Starting at the beginning of the data and ending at the line that contains "Action: (x=154, y=28)", copy the lines out again with "coordinates" switched to "position" and everything else left unchanged.
[Begin RECORDS]
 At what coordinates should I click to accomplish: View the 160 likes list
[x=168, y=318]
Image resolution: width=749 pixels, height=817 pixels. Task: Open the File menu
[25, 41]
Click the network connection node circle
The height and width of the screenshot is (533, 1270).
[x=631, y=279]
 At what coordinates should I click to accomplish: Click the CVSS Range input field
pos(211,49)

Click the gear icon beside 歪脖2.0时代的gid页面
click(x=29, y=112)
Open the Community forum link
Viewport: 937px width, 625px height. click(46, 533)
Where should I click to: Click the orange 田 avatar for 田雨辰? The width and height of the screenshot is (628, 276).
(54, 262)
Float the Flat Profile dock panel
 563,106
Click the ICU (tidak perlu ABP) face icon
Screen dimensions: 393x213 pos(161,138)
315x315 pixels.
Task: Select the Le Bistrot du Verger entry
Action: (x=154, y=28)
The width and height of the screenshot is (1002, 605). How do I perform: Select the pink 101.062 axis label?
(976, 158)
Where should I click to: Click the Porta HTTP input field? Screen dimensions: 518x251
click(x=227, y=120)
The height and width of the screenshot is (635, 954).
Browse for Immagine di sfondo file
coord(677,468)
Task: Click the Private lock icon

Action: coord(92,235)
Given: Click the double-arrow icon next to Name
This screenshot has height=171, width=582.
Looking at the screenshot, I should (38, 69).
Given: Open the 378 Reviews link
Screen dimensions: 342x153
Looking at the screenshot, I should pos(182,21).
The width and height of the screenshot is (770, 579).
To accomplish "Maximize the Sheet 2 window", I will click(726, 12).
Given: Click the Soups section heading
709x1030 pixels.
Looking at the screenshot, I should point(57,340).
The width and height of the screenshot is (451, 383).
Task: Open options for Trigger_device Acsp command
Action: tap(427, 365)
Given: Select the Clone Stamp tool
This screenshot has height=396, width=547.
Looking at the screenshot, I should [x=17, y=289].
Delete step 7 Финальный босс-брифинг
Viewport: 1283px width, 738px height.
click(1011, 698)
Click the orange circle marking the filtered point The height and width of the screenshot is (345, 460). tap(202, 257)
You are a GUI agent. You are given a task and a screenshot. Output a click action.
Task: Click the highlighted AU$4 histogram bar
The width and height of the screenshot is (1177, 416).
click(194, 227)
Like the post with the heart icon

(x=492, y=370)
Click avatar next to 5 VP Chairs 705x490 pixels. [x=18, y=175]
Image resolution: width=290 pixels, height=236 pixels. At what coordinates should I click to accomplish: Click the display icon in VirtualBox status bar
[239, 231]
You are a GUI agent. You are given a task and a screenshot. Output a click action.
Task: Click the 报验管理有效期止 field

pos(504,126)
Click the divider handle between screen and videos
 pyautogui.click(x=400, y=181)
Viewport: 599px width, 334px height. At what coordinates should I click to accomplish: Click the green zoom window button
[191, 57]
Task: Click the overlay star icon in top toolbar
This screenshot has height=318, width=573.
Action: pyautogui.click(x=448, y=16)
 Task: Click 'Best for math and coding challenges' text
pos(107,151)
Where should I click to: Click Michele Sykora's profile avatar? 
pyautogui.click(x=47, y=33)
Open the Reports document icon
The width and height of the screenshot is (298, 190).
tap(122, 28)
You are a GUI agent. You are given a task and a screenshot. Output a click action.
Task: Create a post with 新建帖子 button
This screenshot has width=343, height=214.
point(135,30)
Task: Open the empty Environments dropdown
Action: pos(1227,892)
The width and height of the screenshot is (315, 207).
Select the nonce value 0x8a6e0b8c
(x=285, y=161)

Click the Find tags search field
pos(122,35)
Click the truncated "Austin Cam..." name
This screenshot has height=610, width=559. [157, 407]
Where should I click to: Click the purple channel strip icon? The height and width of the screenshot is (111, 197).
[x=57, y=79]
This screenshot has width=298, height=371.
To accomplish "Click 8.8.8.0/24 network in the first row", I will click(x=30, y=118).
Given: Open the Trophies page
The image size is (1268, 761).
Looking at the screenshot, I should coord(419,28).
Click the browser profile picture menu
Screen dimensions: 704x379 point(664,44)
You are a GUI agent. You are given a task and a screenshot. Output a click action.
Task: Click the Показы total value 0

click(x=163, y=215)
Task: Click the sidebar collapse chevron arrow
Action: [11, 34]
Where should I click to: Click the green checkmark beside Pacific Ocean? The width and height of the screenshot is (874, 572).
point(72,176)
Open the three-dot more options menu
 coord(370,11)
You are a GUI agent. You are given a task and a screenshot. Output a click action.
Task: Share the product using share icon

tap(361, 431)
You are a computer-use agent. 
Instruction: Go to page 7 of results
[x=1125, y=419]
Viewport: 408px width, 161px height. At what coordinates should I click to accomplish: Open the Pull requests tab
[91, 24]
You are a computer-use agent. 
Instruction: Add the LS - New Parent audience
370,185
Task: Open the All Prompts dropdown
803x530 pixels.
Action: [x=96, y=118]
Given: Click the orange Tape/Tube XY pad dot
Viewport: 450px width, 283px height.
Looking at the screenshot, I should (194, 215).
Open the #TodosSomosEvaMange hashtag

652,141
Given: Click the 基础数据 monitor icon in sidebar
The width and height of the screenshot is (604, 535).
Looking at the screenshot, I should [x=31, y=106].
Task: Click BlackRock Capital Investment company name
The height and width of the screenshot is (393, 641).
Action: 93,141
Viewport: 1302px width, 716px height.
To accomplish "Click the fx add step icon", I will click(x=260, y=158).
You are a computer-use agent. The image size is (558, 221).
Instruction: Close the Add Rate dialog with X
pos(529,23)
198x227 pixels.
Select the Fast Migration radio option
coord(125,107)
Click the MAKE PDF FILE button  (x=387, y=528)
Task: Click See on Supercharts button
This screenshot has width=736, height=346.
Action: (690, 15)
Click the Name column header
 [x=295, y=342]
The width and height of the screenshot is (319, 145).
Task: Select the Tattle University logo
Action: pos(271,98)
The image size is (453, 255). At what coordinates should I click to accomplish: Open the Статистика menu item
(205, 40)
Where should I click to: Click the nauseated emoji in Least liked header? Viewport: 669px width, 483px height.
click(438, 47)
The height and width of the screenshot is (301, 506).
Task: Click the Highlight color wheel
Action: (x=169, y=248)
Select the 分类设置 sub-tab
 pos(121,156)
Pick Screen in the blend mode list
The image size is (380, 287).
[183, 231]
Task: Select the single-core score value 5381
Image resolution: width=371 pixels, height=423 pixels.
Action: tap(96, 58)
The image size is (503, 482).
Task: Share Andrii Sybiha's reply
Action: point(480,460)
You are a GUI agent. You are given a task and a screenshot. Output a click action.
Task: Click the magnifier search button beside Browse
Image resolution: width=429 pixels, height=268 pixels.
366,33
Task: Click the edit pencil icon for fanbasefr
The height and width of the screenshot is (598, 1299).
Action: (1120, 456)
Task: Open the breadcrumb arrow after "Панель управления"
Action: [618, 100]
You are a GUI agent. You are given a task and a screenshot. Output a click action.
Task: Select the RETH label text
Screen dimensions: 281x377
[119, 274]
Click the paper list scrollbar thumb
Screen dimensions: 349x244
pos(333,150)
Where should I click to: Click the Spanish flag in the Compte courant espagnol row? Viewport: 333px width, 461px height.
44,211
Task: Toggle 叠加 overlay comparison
[End RECORDS]
**SOLVED EXERCISE:**
 At what position should I click to accomplish: View the 160 likes list
[x=168, y=318]
Image resolution: width=749 pixels, height=817 pixels. Task: Open the File menu
[25, 41]
Click the network connection node circle
The height and width of the screenshot is (533, 1270).
[x=631, y=279]
 At what position should I click to accomplish: Click the CVSS Range input field
pos(211,49)

Click the gear icon beside 歪脖2.0时代的gid页面
click(x=29, y=112)
Open the Community forum link
Viewport: 937px width, 625px height. click(46, 533)
Where should I click to: Click the orange 田 avatar for 田雨辰? The width and height of the screenshot is (628, 276).
(54, 262)
Float the Flat Profile dock panel
 563,106
Click the ICU (tidak perlu ABP) face icon
Screen dimensions: 393x213 pos(161,138)
315x315 pixels.
Task: Select the Le Bistrot du Verger entry
Action: (x=154, y=28)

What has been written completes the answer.